The Traders' Den  

  The Traders' Den > Where we go to learn ..... > Technobabble
 

Technobabble Post your general Need for Help questions here.
Lossy or Lossless?
Moderators

Reply
 
Thread Tools
  #1  
Old 2024-09-13, 09:12 AM
mjcrossuk mjcrossuk is offline
424.65 GB/1.88 TB/4.54
 
Join Date: Mar 2007
Any good Python coders here? Especially with regard to web scraping?

I'm trying to scrape the torrent details from TTD to put into a database which I would make available online, in the event that TTD closes down.

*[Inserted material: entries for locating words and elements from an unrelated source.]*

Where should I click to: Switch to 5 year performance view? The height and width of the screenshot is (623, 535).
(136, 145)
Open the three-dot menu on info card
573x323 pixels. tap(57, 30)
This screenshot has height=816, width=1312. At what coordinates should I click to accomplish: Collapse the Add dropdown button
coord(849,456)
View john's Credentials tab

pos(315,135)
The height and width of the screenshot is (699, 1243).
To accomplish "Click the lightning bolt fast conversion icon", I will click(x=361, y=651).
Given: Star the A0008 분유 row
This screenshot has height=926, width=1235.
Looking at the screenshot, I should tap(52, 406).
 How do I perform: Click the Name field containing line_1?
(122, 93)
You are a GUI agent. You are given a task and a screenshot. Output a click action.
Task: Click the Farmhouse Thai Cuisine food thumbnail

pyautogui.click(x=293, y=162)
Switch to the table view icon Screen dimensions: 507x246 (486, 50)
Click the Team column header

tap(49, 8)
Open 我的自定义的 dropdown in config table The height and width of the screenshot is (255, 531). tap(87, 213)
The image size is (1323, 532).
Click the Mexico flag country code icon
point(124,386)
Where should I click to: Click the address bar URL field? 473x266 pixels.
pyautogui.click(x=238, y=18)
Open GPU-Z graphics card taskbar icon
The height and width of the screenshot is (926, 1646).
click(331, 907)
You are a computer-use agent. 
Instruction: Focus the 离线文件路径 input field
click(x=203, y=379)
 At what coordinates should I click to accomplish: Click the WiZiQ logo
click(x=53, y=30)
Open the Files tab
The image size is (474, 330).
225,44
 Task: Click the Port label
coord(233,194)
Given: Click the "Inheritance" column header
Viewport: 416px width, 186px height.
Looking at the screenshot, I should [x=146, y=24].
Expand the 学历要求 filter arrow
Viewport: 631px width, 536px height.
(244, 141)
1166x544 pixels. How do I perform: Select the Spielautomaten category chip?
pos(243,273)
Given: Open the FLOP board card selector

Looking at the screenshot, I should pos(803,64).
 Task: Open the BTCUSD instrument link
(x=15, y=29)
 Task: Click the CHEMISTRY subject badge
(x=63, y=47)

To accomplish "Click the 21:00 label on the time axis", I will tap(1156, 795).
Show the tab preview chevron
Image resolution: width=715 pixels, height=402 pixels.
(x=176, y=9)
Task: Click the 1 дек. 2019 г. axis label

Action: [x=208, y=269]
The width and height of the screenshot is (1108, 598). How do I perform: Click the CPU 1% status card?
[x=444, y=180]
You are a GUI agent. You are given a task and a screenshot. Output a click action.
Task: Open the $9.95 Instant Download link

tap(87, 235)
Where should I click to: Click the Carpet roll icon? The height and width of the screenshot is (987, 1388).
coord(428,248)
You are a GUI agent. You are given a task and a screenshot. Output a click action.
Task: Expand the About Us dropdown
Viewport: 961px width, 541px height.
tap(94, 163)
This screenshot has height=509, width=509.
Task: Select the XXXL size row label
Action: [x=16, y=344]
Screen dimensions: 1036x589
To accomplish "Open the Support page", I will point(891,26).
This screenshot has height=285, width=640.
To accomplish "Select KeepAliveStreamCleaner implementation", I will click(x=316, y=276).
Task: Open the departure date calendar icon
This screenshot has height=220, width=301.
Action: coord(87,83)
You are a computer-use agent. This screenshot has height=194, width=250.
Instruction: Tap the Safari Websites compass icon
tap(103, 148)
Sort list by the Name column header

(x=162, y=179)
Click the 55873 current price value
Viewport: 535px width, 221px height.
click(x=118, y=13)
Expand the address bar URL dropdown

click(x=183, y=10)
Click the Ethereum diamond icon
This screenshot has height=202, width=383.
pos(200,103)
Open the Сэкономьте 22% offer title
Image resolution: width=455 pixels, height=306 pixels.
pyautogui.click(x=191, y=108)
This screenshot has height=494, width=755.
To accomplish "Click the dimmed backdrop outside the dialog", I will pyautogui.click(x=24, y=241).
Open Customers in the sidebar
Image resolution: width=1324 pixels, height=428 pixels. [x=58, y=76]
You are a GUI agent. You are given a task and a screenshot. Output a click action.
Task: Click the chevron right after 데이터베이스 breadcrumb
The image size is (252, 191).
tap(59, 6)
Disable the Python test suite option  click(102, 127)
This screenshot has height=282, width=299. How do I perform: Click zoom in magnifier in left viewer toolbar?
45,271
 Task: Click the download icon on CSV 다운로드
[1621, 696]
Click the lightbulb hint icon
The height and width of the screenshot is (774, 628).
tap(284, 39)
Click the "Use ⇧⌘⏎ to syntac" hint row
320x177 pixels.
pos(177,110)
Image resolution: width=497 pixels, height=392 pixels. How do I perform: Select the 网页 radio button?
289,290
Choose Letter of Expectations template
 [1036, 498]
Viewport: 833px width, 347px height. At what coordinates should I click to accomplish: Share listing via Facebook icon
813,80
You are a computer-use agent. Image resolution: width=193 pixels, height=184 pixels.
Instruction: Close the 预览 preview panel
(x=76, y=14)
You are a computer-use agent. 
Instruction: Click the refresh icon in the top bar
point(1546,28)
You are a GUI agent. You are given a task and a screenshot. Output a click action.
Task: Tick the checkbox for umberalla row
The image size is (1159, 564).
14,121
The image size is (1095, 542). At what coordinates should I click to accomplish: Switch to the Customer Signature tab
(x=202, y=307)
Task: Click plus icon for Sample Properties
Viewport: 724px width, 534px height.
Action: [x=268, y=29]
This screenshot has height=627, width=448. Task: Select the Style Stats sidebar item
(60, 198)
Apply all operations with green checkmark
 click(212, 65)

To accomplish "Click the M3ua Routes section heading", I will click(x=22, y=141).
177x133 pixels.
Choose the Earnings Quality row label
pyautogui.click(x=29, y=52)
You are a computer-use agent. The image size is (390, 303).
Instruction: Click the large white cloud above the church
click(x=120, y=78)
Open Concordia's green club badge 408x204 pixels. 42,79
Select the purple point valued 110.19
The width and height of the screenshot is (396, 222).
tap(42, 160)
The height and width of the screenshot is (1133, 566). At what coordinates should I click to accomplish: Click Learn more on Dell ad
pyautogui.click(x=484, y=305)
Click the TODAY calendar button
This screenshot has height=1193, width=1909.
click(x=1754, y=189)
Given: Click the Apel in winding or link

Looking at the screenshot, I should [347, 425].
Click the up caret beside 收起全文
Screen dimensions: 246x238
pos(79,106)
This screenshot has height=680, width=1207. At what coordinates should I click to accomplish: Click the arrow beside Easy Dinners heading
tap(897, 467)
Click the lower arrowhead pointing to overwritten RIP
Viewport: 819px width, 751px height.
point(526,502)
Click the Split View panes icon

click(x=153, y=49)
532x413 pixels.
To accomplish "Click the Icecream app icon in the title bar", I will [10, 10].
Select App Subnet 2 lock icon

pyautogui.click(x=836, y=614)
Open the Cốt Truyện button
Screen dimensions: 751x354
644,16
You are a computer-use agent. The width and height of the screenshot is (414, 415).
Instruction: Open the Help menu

Please see this thread for more details: http://www.thetradersden.org/forums/...d.php?t=202461

I've not used the requests package before, and I'm having problems.

I'm starting from this page: http://www.thetradersden.org/forums/....php/f-11.html, then going into the various list pages for some of the categories (eg Audio, Audio Inactive, Audio Pulled). The next level pages list torrents, 250 per page, each with a link to the torrent detail thread eg http://www.thetradersden.org/forums/....php/f-12.html is page 1 of 147 listing Active Audio torrents.

Sometimes my scraping code retrieves an Index page, but other times I get a Status of 200 from the request, but an empty response.

Trying to retrieve a torrent thread, eg http://www.thetradersden.org/forums/.../t-203252.html, always give a 200 status and an empty response.

If the request fails, I should get a non-200 status code, but I don't.

Could it be authentication? Caching? Is the TTD backend blocking scraping of torrent detail threads?

TIA

I realise that web scraping these pages may not be the best way to get the info; a better way would be a dump/extract of the backend database(s). If the scraping does work, I would be mindful of NOT scraping 100,000+ pages quickly.
Reply With Quote Reply with Nested Quotes
  #2  
Old 2024-09-25, 11:26 AM
brentter brentter is offline
104.03 GB/290.97 GB/2.80
 
Join Date: Feb 2005
Re: Any good Python coders here? Especially with regard to web scraping?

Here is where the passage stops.